*EXERCISE AIM*
Your answer must contain only the lines from the one containing "1298x730 pixels." through the end of the entries below, reproduced character for character.

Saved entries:
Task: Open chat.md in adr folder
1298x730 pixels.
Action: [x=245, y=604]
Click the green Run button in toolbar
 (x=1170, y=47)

*EXERCISE SOLUTION*
1298x730 pixels.
Action: [x=245, y=604]
Click the green Run button in toolbar
 (x=1170, y=47)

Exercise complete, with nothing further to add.